Search the entries for the word "page". Copy every line that holds it.

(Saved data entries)
* * *

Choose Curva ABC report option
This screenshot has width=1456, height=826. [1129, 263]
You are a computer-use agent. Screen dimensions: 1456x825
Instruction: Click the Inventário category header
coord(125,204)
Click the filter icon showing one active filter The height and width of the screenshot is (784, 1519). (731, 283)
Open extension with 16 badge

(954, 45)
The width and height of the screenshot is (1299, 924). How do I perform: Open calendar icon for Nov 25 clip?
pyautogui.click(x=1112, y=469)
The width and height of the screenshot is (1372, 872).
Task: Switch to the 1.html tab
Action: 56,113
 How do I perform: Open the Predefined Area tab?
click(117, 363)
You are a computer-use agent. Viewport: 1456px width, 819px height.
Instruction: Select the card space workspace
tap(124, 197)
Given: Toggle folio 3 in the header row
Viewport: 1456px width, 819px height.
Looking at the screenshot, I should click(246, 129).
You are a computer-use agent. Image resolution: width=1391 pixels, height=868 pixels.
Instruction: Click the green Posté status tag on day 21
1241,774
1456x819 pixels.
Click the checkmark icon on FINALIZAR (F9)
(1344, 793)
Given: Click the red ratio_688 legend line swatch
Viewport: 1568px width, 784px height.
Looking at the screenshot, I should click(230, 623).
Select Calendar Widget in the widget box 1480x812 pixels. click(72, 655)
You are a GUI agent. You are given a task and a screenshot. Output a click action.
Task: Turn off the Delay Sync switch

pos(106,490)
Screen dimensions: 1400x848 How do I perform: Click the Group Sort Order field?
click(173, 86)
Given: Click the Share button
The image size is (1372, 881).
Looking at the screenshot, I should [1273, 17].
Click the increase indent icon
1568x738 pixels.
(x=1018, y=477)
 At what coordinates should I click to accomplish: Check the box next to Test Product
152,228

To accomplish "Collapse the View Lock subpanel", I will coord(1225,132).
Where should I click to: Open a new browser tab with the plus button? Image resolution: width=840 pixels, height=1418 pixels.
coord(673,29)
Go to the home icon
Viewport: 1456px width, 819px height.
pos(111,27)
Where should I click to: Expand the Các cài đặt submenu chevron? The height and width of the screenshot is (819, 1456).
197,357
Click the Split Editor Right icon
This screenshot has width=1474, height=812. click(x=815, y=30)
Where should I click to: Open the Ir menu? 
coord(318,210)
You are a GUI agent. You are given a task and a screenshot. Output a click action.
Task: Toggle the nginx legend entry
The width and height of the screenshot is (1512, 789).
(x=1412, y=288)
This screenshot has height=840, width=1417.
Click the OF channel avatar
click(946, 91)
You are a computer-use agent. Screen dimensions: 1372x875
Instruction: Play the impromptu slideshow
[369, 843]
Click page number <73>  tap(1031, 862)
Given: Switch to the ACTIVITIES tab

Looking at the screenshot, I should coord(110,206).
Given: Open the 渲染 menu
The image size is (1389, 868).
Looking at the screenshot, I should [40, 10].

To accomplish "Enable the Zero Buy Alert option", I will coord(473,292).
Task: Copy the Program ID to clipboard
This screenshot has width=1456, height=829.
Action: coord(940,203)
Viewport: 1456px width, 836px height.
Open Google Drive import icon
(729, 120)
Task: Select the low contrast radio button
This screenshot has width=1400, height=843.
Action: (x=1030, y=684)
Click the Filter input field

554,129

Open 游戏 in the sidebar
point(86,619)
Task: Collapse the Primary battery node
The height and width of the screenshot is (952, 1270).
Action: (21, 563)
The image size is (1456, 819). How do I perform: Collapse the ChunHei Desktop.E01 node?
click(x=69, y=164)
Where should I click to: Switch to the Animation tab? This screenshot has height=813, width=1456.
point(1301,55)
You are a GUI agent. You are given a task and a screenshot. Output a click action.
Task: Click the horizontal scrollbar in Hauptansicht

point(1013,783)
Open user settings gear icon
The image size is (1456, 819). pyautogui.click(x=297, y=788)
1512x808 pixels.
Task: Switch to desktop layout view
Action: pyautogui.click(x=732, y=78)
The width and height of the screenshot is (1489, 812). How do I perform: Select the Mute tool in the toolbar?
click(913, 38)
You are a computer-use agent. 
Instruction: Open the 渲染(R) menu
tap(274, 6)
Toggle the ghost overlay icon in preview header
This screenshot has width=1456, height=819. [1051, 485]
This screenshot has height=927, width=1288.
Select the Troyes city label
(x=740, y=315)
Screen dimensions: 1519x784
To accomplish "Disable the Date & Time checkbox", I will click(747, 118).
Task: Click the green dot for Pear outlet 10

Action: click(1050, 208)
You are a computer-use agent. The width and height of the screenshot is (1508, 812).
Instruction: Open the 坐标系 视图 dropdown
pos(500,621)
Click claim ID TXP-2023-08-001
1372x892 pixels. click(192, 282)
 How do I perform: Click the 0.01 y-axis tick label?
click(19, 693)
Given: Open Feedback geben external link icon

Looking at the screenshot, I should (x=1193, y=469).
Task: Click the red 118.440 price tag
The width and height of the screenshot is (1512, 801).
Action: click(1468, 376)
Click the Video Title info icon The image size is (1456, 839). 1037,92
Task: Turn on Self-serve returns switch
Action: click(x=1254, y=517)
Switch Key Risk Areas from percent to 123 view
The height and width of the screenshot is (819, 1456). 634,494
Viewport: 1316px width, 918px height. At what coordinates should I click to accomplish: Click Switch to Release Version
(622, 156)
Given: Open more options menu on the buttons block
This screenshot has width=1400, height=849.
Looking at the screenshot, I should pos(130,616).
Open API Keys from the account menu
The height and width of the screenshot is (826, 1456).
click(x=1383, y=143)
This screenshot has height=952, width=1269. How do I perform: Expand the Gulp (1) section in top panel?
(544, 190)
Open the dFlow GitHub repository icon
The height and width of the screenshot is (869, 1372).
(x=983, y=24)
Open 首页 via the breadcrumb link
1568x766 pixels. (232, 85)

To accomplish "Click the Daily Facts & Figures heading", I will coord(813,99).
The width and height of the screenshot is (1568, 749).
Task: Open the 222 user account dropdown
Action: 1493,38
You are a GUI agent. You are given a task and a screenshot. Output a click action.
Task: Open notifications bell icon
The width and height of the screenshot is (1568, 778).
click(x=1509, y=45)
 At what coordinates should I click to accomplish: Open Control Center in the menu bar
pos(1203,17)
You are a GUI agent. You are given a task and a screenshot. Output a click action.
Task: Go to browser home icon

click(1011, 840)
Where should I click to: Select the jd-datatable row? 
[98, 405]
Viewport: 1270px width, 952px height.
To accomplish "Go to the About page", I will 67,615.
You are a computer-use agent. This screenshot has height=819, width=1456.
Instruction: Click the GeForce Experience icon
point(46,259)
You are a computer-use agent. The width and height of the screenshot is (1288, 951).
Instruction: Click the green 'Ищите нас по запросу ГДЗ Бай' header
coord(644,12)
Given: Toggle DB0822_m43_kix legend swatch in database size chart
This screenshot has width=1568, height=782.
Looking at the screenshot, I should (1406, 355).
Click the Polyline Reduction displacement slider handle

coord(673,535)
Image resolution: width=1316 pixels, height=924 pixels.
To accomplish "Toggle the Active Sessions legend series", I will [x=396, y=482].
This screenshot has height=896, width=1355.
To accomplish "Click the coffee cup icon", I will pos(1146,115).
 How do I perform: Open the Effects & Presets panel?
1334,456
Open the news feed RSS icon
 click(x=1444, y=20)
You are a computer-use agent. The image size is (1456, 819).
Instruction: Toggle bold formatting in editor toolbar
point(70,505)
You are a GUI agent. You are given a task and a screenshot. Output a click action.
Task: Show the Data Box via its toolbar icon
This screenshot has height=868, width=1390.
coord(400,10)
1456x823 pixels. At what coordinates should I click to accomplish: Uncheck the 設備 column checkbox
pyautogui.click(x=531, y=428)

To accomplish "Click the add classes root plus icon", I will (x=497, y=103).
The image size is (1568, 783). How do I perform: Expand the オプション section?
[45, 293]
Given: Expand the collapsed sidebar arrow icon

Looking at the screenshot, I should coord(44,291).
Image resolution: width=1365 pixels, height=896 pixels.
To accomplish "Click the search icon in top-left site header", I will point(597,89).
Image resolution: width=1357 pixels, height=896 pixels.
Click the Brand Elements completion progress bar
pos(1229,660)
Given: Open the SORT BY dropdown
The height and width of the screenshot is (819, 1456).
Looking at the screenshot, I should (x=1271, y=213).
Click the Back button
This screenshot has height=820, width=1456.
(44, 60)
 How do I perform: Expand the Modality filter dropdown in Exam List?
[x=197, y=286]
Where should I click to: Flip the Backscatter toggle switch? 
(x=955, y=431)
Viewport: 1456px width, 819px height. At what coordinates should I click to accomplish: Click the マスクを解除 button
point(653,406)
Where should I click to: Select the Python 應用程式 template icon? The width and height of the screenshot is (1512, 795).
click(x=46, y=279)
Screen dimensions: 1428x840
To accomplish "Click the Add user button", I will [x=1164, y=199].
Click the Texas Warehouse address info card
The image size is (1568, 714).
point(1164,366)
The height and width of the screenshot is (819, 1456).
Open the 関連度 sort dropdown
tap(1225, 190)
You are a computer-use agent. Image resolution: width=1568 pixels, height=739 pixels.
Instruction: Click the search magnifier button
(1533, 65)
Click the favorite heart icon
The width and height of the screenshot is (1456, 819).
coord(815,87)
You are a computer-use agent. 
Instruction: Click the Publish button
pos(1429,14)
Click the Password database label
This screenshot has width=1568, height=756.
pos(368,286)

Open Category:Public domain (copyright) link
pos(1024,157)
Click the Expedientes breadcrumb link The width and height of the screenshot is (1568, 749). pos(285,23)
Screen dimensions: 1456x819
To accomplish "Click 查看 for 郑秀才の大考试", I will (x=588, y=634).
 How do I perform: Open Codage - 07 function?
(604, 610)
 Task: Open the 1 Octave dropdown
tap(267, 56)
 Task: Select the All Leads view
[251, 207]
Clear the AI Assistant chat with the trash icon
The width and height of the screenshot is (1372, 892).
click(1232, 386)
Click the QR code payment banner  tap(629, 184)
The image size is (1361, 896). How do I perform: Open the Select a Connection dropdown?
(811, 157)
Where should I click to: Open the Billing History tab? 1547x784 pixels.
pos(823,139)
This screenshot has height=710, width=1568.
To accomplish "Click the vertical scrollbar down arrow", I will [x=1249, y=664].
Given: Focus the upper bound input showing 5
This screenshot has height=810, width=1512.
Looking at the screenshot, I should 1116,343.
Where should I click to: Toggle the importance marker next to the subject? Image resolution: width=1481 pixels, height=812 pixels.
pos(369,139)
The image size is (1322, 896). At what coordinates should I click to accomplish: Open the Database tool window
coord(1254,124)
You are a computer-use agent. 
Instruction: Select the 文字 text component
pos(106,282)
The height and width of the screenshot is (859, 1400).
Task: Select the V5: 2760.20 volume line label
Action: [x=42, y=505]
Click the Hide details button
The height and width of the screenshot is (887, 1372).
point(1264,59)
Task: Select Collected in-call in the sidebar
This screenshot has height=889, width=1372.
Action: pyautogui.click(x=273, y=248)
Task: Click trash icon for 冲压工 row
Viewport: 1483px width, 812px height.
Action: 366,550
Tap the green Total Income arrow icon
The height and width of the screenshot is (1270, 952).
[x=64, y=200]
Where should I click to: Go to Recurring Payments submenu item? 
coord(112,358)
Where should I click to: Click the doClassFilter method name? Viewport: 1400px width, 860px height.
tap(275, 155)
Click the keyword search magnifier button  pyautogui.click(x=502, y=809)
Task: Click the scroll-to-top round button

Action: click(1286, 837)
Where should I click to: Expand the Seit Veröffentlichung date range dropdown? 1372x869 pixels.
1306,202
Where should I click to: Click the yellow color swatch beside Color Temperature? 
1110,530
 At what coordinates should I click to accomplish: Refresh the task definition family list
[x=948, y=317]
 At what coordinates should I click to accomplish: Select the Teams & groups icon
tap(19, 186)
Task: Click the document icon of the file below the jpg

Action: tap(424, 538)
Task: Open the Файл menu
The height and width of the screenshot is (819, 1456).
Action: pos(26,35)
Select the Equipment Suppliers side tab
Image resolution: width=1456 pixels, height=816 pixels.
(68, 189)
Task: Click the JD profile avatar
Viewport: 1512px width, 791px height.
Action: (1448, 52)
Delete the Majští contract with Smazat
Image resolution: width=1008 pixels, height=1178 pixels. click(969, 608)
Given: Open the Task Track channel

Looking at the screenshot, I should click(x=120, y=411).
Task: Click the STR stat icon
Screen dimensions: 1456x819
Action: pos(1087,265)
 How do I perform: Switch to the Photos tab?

* * *

● **RESPONSE TO THIS EXERCISE**:
Click page number <73>  tap(1031, 862)
To accomplish "Go to the About page", I will 67,615.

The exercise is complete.